Isolated rat parietal cells were used to investigate the role of intracellular Ca2+ in the action of cAMP-dependent secretagogues and cross talk between cAMP- and Ca2+ -dependent stimulatory pathways. Aminopyrine accumulation (an index of acid produced and trapped by the parietal cells), cytosolic free Ca2+, morphological transformation and cell viability were used to investigate parietal cell function and stimulation. The increase of cytosolic free Ca2+ promoted by gastrin, or carbachol, was abolished by the intracellular Ca2+ chelator 1,2-bis(2-aminophenoxy)ethane-N,N,N',N'-tetraacetic acid (BAPTA, 10 microM). Also, the morphological transformations induced by dibutyryladenosine 3':5'-cyclic monophosphate (DBcAMP), gastrin, and Sp-adenosine-cyclic-3', 5'-monophosphothioate (Sp-cAMPS) were completely abolished by BAPTA (10 microM). In aminopyrine accumulation the action of 1 mM DBcAMP was dose-dependently reduced by BAPTA. The Ca2+ ionophore A23187 alone, in the range of 1 pM to 1 microM, had no effect but it dose-dependently potentiated the action of 1 mM DBcAMP in aminopyrine accumulation.
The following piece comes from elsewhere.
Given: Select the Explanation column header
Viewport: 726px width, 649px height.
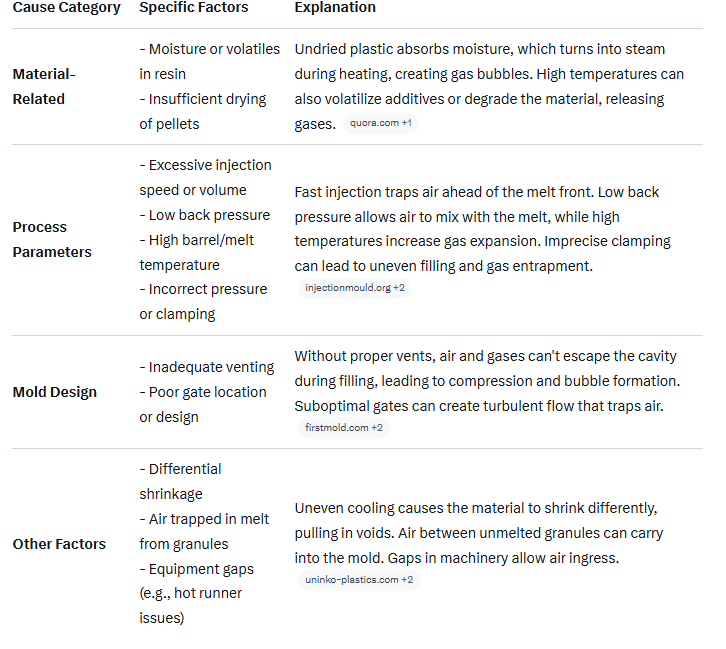Looking at the screenshot, I should (x=335, y=8).
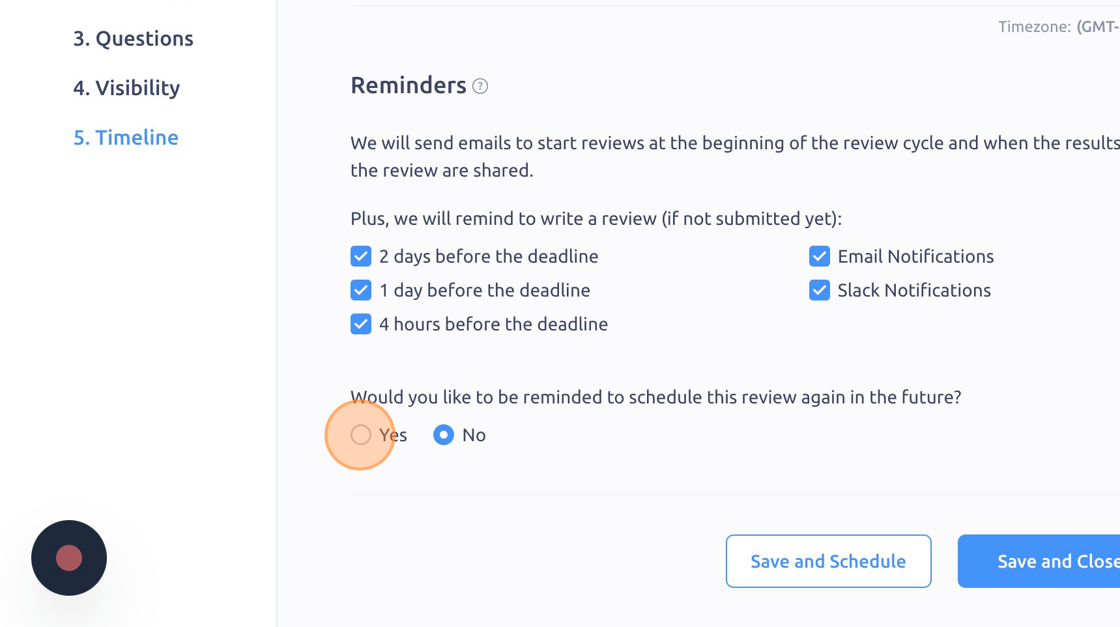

The inhibitory actions of BAPTA on DBcAMP- and histamine-stimulated aminopyrine accumulation were dose-dependently reversed by A23187. Histamine-stimulated protein kinase activity and viability parameters as cellular lactate dehydrogenase (LDH) and trypan blue exclusion were not changed by BAPTA. These results indicated that in isolated parietal cells: (1) the action of cAMP-dependent secretagogues in aminopyrine accumulation and morphological transformation are dependent on cytosolic free Ca2+; (2) Ca2+ -induced morphological transformation is essential for aminopyrine accumulation; (3) a threshold level of one second messenger is required for stimulation of aminopyrine accumulation by the other second messenger.